How good clinical research has improved the patient outcome in colorectal cancer

Abstract

Professor Shepherd is honoured to give the 20th Doniach Lecture of the Pathological Society, following the 19 previous lecturers, who represent a galaxy of senior Pathological Society superstars, not least because he worked with Professor Doniach as a trainee in St Bartholomew’s Hospital, London. He is very grateful to Professor Sir Nicholas Wright, an old friend and colleague, for his nomination.

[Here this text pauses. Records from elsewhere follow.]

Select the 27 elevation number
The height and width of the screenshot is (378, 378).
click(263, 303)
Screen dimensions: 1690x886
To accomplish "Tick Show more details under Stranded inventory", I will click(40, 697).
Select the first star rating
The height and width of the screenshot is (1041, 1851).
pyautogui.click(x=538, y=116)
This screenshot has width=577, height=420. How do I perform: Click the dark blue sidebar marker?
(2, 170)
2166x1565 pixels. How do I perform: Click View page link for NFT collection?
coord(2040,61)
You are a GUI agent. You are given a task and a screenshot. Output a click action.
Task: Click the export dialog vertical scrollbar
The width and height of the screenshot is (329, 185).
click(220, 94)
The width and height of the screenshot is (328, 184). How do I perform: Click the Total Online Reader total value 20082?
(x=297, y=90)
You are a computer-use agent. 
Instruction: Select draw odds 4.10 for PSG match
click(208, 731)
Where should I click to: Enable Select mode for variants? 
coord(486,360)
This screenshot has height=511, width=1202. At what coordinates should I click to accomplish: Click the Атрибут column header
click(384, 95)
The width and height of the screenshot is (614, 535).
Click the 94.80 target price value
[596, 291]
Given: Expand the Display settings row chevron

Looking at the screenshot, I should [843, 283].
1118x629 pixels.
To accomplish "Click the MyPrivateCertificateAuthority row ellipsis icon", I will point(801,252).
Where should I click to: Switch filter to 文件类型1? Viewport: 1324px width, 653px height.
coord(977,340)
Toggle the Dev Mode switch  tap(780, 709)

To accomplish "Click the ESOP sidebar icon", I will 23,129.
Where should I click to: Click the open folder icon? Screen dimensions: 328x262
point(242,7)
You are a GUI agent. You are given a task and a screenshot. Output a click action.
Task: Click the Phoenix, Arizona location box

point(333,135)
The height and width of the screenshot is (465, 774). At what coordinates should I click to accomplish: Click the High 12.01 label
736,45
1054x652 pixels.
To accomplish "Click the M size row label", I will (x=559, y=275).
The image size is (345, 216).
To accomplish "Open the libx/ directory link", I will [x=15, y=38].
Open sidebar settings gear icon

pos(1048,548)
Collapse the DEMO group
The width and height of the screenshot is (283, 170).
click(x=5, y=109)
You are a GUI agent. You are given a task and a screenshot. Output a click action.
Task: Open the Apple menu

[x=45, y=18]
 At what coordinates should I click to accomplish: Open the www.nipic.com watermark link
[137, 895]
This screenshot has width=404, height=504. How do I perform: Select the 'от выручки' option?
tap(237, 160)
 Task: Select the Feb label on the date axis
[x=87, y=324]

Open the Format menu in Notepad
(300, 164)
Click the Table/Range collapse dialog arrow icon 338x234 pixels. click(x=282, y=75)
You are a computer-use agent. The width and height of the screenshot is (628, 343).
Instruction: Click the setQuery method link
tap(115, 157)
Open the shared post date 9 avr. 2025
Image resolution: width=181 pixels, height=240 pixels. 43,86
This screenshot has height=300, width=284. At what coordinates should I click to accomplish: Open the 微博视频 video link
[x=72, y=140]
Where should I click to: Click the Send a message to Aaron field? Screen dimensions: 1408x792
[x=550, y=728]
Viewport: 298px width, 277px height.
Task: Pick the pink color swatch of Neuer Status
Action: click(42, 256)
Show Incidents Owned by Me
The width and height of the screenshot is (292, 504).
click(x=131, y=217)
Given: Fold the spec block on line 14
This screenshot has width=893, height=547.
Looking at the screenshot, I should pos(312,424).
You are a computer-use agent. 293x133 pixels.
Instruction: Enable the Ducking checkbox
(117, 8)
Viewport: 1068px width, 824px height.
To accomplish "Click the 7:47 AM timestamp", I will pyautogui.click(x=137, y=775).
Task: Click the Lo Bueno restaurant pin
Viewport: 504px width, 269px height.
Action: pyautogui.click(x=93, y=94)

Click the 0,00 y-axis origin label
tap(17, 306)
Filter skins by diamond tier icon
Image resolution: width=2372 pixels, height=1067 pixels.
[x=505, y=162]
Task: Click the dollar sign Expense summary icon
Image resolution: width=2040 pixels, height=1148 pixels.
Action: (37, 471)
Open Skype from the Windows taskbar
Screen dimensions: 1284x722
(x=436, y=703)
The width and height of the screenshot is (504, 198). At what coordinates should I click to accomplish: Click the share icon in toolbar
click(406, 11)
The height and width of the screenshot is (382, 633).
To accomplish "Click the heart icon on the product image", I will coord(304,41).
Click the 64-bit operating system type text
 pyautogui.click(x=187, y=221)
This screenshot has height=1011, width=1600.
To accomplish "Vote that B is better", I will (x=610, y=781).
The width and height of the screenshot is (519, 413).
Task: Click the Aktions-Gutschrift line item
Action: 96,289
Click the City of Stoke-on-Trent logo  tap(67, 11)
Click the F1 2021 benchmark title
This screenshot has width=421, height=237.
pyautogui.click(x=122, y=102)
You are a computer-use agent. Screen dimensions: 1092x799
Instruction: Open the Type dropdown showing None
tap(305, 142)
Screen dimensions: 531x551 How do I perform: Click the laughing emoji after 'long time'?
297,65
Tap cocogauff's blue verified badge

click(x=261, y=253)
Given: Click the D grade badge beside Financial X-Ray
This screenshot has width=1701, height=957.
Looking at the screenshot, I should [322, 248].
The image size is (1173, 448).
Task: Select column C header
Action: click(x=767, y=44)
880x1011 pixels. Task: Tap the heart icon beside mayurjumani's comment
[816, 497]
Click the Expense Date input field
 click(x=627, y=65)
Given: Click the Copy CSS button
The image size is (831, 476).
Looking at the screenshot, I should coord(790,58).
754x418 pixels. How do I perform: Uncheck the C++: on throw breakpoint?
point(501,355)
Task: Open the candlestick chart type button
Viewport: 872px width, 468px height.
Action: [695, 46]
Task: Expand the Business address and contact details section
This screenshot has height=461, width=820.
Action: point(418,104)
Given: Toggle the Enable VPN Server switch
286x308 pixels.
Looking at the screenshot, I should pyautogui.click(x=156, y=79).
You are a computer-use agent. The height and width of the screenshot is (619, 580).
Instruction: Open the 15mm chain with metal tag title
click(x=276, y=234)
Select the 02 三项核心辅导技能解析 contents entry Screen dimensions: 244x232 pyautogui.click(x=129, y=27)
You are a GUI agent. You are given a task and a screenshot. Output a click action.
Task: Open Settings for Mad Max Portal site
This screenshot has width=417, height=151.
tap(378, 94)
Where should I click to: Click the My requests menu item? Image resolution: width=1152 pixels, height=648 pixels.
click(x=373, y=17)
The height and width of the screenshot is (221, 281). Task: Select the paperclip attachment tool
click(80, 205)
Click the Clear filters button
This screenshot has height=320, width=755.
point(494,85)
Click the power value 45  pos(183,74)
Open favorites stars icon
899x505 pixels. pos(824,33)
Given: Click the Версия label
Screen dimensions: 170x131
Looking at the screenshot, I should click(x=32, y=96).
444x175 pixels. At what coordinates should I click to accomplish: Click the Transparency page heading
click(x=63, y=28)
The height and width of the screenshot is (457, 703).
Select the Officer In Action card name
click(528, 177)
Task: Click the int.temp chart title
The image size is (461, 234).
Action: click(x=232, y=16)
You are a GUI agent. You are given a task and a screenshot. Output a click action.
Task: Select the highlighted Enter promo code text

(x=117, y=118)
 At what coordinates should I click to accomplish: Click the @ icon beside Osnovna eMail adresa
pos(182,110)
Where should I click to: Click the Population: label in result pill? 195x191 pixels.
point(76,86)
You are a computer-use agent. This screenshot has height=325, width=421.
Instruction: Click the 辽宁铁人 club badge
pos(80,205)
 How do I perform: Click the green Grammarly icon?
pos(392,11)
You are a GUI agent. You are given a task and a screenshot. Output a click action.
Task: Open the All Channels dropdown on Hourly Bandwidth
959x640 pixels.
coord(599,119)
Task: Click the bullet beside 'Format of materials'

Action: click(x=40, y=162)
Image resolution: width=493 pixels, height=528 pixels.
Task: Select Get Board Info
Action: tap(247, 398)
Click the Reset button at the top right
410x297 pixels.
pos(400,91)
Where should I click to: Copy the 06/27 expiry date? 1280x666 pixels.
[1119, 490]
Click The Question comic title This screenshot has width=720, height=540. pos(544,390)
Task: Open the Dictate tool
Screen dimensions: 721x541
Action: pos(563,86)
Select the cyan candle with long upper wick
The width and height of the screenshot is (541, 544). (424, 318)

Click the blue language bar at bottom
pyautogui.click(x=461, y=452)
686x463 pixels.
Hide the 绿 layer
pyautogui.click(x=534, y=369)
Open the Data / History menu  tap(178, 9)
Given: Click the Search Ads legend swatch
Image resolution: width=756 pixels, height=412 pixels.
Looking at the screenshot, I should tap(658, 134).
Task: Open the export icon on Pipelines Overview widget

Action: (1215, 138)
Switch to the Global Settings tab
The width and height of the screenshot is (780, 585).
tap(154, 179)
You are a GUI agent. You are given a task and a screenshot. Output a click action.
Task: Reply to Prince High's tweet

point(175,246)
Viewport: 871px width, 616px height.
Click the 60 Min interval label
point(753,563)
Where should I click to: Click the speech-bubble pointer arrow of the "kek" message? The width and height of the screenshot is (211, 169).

The lecture will describe the changes that have occurred in colorectal cancer (CRC) reporting and how this has influenced the management and prognosis of CRC patients. Adjuvant chemotherapy has greatly improved the prognosis of those patients and the selection of patients for that therapy is largely determined by pathological staging and other pathological prognostic parameters. It therefore follows that such patient selection requires optimal pathological practice.

The lecture will describe the development of this pathological practice, starting 100 years ago in a small specialist hospital in London and following the careers of the only Consultant Pathologists in that hospital in a 60-year period, Dukes, Morson and Jass, and their clinical research in CRC. That hospital was one of two Alma Maters of the current lecturer, who, on moving to Gloucester, established a 1000-strong unselected, prospective CRC series from which much of his research in CRC has evolved. Many of his papers, especially on peritoneal involvement, are cited in CRC reporting guidelines in the UK and internationally today.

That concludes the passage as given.